Abstract
Research concerning the Timurid and Safavid arts has made welcome advances from the 1980s onwards. However, much of this research focuses mainly on painters and calligraphers whose biographies are relatively well-documented in primary sources, or illustrated and illuminated manuscripts which supply explicit details concerning the date, production site, or the name of executer or patron. To date, scholarship is yet to fully explore the primary sources regarding craftsmen and inscriptions on crafts from these periods. Notably, art historians have paid surprisingly little attention to the context and content of Persian verses inscribed on the objects themselves, with the exception of those who conduct research on metalwork.
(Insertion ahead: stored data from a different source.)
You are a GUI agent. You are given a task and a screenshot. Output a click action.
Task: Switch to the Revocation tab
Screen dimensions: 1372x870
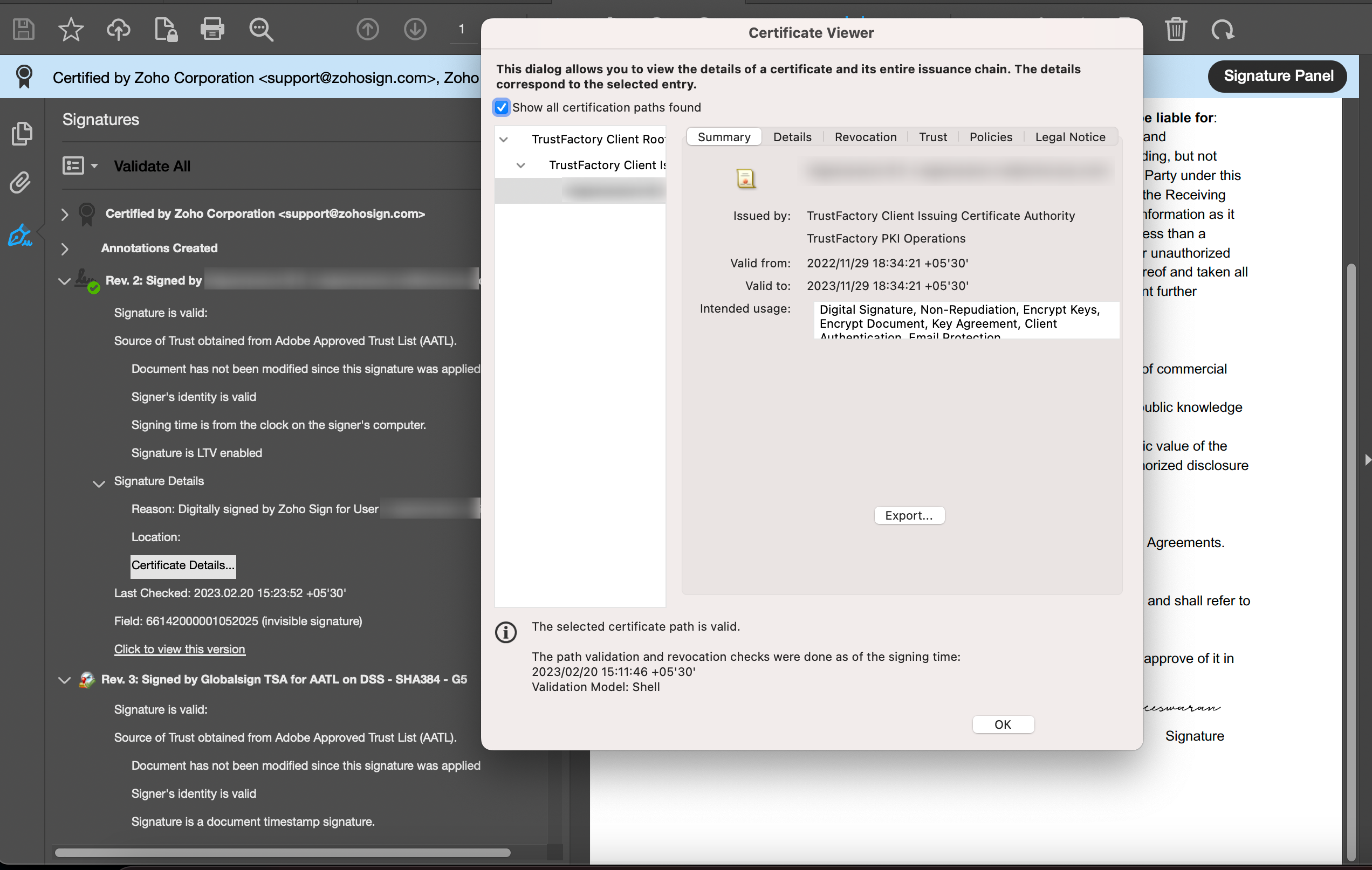point(865,137)
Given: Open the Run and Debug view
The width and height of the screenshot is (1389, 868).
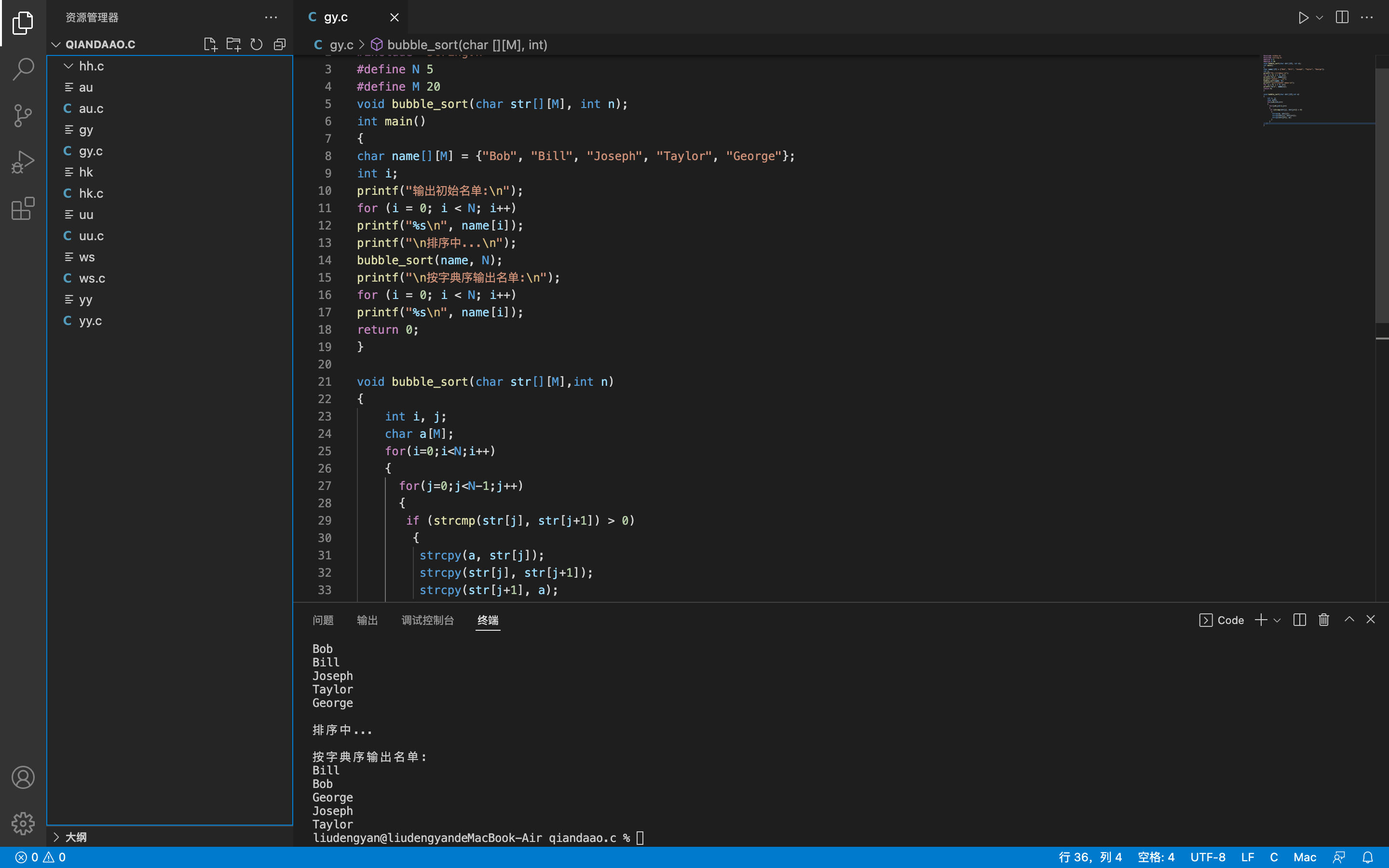Looking at the screenshot, I should (x=23, y=162).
This presentation aims to seek a gradual process which Persian verses had been integrated into the material culture of Iran and Transoxiana between the early-fifteenth and early-eighteenth centuries, with a focus on artistic, literary, social, economic and religious contexts surrounding the development of crafts inscribed with Persian poems in particular. While the past two decades witnessed a marked interest in discussing the Persian verses applied to art and architectural works, there is no study that has systematically evaluated such forms of inscriptions applied to ceramics, metalwork and textiles produced from the Timurid period onwards, and contrasted them with the figural and non-figural representations favored during this time as a whole. Meanwhile, the contemporaneous primary sources such as tazkiras (bibliographies of poets), which indicate an increasing population of craftsmen who were educated enough to compose Persian verses on their own, have yet to be investigated thoroughly from art historical viewpoints. Making the best use of both material and literary evidence, this is an attempt to contribute to the existing field of the Timurid and Safavid arts by approaching the topic from the various new perspectives including:
1. What sorts of Persian poems were favorably inscribed on objects of art? Were they quoted from a divan or composed specifically for each piece? Does such preference have any relation with the shifting reception of traditional verses by elites in Iran and Transoxiana between the early-fifteenth and early-eighteenth centuries?
2. How did social status of craftsmen in Iran and Transoxiana change over the course of time, and why, when, where and how did craftsmen become poets?
3. To what extent did poets (both professional ones e.g. Muhtasham Kashani and poets-cum-craftsmen) contribute to the execution of the Persian poetical inscriptions on crafts from the so-called “Timurid renaissance” onwards?